WHAT YOU NEED TO DO: Please reproduce the records, omitting nothing and changing nothing.

============================================================

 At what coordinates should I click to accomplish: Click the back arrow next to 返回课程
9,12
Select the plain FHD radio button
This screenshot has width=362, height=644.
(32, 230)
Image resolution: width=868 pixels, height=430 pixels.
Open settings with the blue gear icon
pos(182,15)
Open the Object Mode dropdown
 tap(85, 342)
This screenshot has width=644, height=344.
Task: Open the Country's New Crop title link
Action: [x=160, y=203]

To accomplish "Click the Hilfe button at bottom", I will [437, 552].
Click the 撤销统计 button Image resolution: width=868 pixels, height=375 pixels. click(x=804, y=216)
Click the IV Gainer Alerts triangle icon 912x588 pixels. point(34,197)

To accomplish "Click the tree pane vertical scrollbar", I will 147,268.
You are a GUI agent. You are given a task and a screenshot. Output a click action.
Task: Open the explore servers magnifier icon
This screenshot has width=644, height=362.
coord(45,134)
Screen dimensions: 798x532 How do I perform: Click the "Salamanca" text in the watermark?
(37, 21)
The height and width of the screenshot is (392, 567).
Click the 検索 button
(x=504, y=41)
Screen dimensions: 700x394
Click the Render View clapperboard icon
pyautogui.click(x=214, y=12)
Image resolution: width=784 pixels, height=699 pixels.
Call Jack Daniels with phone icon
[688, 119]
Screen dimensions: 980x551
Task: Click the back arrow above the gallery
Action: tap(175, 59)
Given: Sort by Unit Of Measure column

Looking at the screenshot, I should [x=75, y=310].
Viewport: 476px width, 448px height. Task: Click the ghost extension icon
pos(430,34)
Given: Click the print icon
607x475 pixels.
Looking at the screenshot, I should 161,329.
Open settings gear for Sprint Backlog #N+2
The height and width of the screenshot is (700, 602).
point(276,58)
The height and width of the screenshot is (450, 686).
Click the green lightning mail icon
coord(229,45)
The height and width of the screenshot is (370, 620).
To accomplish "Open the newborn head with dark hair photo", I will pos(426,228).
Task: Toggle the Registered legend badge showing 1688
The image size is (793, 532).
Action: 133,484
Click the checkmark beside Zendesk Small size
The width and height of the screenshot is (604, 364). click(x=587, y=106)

============================================================

SOLUTION TO THE PROBLEM:
 At what coordinates should I click to accomplish: Click the back arrow next to 返回课程
9,12
Select the plain FHD radio button
This screenshot has width=362, height=644.
(32, 230)
Image resolution: width=868 pixels, height=430 pixels.
Open settings with the blue gear icon
pos(182,15)
Open the Object Mode dropdown
 tap(85, 342)
This screenshot has width=644, height=344.
Task: Open the Country's New Crop title link
Action: [x=160, y=203]

To accomplish "Click the Hilfe button at bottom", I will [437, 552].
Click the 撤销统计 button Image resolution: width=868 pixels, height=375 pixels. click(x=804, y=216)
Click the IV Gainer Alerts triangle icon 912x588 pixels. point(34,197)

To accomplish "Click the tree pane vertical scrollbar", I will 147,268.
You are a GUI agent. You are given a task and a screenshot. Output a click action.
Task: Open the explore servers magnifier icon
This screenshot has width=644, height=362.
coord(45,134)
Screen dimensions: 798x532 How do I perform: Click the "Salamanca" text in the watermark?
(37, 21)
The height and width of the screenshot is (392, 567).
Click the 検索 button
(x=504, y=41)
Screen dimensions: 700x394
Click the Render View clapperboard icon
pyautogui.click(x=214, y=12)
Image resolution: width=784 pixels, height=699 pixels.
Call Jack Daniels with phone icon
[688, 119]
Screen dimensions: 980x551
Task: Click the back arrow above the gallery
Action: tap(175, 59)
Given: Sort by Unit Of Measure column

Looking at the screenshot, I should [x=75, y=310].
Viewport: 476px width, 448px height. Task: Click the ghost extension icon
pos(430,34)
Given: Click the print icon
607x475 pixels.
Looking at the screenshot, I should 161,329.
Open settings gear for Sprint Backlog #N+2
The height and width of the screenshot is (700, 602).
point(276,58)
The height and width of the screenshot is (450, 686).
Click the green lightning mail icon
coord(229,45)
The height and width of the screenshot is (370, 620).
To accomplish "Open the newborn head with dark hair photo", I will pos(426,228).
Task: Toggle the Registered legend badge showing 1688
The image size is (793, 532).
Action: 133,484
Click the checkmark beside Zendesk Small size
The width and height of the screenshot is (604, 364). click(x=587, y=106)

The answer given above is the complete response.